One of the things I like about writing for children is the chance to write about children. Children are in the process of becoming themselves, which makes them interesting. They are not yet world-weary. Everything matters. They are at the mercy of well-meaning parents, cantankerous teachers, ax-grinding siblings, popular girls, overbearing coaches, distracted shopkeepers. Every interaction may be life-altering. They are supremely vulnerable, and yet somehow they manage to find their way. Children are the ultimate heroes, which makes them fascinating and inspiring protagonists.
No, but I have a roomba ™! For those of you who don’t know, a roomba ™ is a robotic vacuum cleaner. It is disc-shaped, low to the ground, and, when fully charged, will roam unattended through the rooms of your house, picking up dirt and dust. We have named ours Reggie, and I tend to think of him as a living, breathing creature. Sometimes I talk to him as he bustles busily under my chair. When I exit a room in which he is working, I have to fight the impulse to leave a light on for him.
I have had several dogs over the years.
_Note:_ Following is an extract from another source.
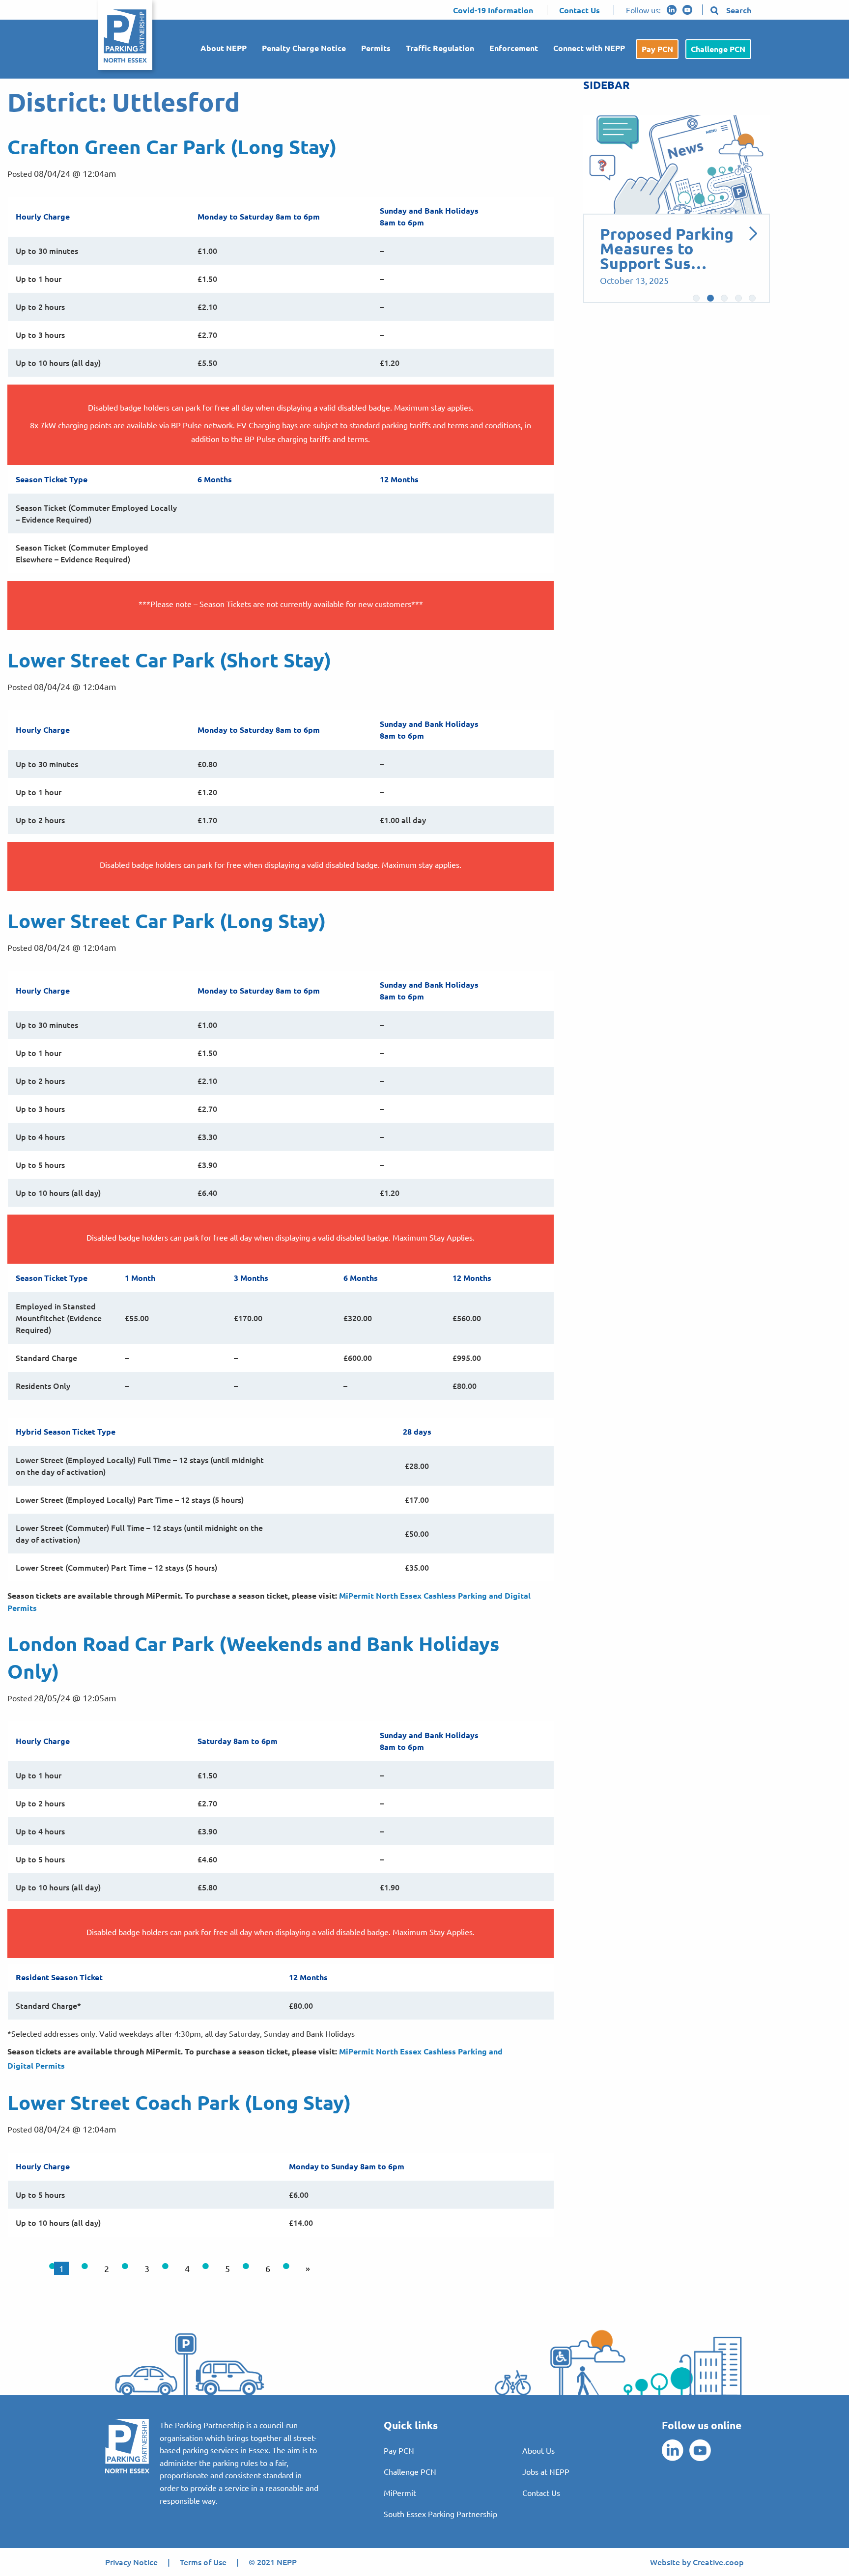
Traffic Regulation (440, 48)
Henry, the standard poodle in THE HARD KIND OF PROMISE, is based on my dog Henry, who died last year at the age of 13. My ex-husband and I really did give him an IQ test when he was a puppy, and he really did pee on his own face when it was over. The real Henry was a wonderful dog who ingested everything in sight, including chocolate (very bad for dogs), tin foil, beer, and garbage bags. I miss him very much, although it is nice not to have a child-safety lock on the refrigerator anymore.
A long time ago, I was asked this question by a fourth-grader at a book signing. I told him that if my book sold for fifteen dollars, I would make about seventy cents. “Boy,” he said, “you’re getting screwed.”
Be that as it may, I love being a writer. I don’t write books to make money (although it’s nice when I do). I write for the joy I feel when I finish typing the last sentence. I love thinking that a book I’ve written matters to someone as much as the books I’ve read and loved matter to me.
Some writers say that they love the actual process of writing a book. They sit down at the computer and words fly from their heads out through their fingers and onto the screen. They can barely type fast enough to keep up with their own thoughts.
I am not like this. I find the act of writing arduous. I sit for hours, rereading the same sentence, changing a ‘the’ to an ‘a,’ taking my glasses on and off, making tea, wondering if I have any number of serious diseases, and debating with myself the advisability of putting off roof repairs another year. I waste a phenomenal amount of time.
When I am in the middle of writing a book, I am satisfied to finish two pages each day.
Rewriting is somewhat easier for me because usually, by the time I do it, I know how the book is going to end, which is a huge relief. But the process is still difficult, still tedious. I get through it by reminding myself that it’s the only way to end up with a really good book that people will want to read. Almost no one gets it right on the first go-‘round.
I have written for adults. I have written articles for magazines such as Cosmopolitan Living and Country Living. And I have written short stories for adults that appeared in such literary journals as Pleiades, Berkeley Fiction Review, South Carolina Review, and Whetstone.
I was once on a TV show, “Ron Hazelton’s House Calls.” Ron and his crew helped me build glass-fronted kitchen cabinets for my old house. I learned how to use an electric drill.
I have pretty severe asthma, which acts up from time to time. I hate having it. Hate it.